A North Yorkshire plant services company is calling for more women to consider joining the industry after successfully recruiting their first female apprentice.
RJC Plant Services, a waste management company based in Church Fenton, near Selby has faced difficulty filling the vacant roles created through increased demand for their services and a national shortage of drivers.
However, 17-year-old Neave Romans from Sherburn in Elmet has now joined the company as a mechanic apprentice with Wakefield College and bosses hope this will encourage more women to consider a job in the industry.
Chris Jackson, co-director of the business said: “As a family friendly, value led business, with no zero-hour contracts, or working away, we’d love for more females to consider becoming drivers and apprentices. We’re delighted Neave got in touch and has now joined the team and look forward to supporting her develop her career in the industry.”
Neave adds: “I was looking for an apprenticeship role as I wanted to be hands on and get paid whilst learning but I wasn’t sure what industry I wanted to work in. I’d seen a lot about RJC through social media and heard lots of good things so when I saw the apprentice role, I applied and came to meet the team. I’m really enjoying it so far and think the industry needs to encourage females into roles as there’s lots of opportunities.”

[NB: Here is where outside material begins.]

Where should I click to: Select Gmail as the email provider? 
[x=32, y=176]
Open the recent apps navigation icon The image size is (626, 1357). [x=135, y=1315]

Emma Turner, head of apprenticeships at Wakefield College, said: “Apprenticeships continue to play a vital role in the economy, and I’m delighted to see we are working with RJC Plant Services.
“As one of the largest providers of education and training in the District, we are keen to offer people opportunities to succeed. It’s wonderful to see Neave has set her sights on a career in engineering which was traditionally seen as a male-dominated industry. As a college, we support our learners and encourage them to follow their dreams and I’m sure Neave will help inspire more females to consider engineering as a viable career path”.
Apprenticeship roles require no previous experience however to be a grab or sweeper driver, applicants need to have a Class 2 Driving Licence and up to date certificate of professional competence which can be obtained from professional service providers.
John Harrison, co-director said: “We’ve grown the business considerably over the last few years, which has led to an increase in demand for our services. However, this has come at a time when many industries have faced recruitment issues, especially for qualified drivers and we would love to see more people, especially women consider a fulfilling and well-paid career in the plant services sector.”